And I'm sure David wrestled with that even though He heard the prophet Nathan say by the word of the Lord, that the Lord also hath put away thy sin, thou shalt not die. And David, I'm sure he trusted that word. He trusted that word and the Lord didn't put him to death that night or that week. And now maybe he's thinking, well, maybe now. But no, he's trusting the Lord in this.

Whatever the Lord will do, that's what's going to be. And additionally, I have to imagine that just as his men said to David, there in verse 15, Behold, thy servants are ready to do whatsoever my Lord the King shall appoint. I would imagine David was confessing the same thing. Lord, I'm ready to do whatsoever my King, you Lord, appoint for me. Whatever your will is, whatever your purpose is, I trust you, Lord, even if that means being deposed of my kingdom, even if that means you're taking it away, You're just, and what can I say to you, Lord?

And so he trusted the Lord.

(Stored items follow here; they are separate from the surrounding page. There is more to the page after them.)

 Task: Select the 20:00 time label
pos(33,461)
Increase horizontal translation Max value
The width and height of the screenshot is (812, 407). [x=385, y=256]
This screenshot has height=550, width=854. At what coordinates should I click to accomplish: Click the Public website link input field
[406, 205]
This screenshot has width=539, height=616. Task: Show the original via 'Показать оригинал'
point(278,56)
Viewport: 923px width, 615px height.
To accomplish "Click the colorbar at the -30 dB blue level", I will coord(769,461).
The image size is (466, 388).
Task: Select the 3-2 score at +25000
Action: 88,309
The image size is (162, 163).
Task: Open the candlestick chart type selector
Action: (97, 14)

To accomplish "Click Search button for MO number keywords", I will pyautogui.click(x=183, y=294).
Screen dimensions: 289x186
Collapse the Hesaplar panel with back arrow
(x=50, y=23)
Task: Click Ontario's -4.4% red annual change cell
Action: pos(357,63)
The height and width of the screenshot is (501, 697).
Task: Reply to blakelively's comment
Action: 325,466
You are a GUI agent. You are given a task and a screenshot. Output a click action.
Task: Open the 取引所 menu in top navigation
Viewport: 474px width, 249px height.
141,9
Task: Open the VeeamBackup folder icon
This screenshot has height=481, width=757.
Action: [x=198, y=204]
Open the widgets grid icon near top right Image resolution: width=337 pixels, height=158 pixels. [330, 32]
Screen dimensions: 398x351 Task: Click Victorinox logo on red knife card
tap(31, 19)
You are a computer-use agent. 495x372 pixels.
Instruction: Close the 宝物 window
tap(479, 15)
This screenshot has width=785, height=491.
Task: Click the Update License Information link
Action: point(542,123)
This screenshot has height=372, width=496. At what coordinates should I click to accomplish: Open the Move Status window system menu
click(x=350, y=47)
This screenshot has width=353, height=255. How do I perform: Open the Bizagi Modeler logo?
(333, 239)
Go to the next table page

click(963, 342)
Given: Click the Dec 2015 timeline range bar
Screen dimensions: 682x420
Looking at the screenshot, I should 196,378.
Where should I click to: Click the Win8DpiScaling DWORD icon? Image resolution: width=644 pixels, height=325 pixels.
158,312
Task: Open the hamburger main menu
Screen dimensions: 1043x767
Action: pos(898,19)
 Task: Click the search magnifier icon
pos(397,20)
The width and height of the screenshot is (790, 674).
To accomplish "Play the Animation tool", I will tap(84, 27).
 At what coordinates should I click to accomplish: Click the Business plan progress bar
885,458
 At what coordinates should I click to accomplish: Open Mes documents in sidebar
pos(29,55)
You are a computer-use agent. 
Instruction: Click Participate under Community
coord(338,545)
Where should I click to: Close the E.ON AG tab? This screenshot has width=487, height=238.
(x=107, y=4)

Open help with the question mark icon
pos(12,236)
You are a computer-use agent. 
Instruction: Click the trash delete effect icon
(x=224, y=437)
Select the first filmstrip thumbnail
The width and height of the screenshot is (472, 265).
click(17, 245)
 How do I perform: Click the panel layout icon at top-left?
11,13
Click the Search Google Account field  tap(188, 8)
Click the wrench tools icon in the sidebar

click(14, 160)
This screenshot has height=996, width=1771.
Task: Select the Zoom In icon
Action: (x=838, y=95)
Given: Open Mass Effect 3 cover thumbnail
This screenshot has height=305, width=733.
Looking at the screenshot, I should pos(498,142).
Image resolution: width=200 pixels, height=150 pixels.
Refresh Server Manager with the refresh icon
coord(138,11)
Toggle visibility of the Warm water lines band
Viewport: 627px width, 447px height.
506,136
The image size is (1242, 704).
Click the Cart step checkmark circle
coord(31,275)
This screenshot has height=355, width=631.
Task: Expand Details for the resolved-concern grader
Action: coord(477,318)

Job said something similar when he said, though he slay me, yet will I trust in him. And that's the spirit which the Lord gives to his people, that spirit of trust and confidence to rest in the Lord, that though he take away all my comforts and all I know, yet will I trust him by his grace, by his spirit, by his power, yet will I trust him. And so it's a difficult time to be sure, and we know this because it says it. Let's read verse 23 once more. 2 Samuel 15, 23. And all the country wept with a loud voice, and all the people passed over. The king also himself passed over the brook Kidron, and all the people passed over toward the way of the wilderness."

And it's, I'm told that that way that they were heading towards was in the direction of Jericho, which, Jericho, it speaks of the curse, right, a curse. And it speaks of Joshua said, when Israel defeated Jericho, he said, cursed is the man that buildeth this city.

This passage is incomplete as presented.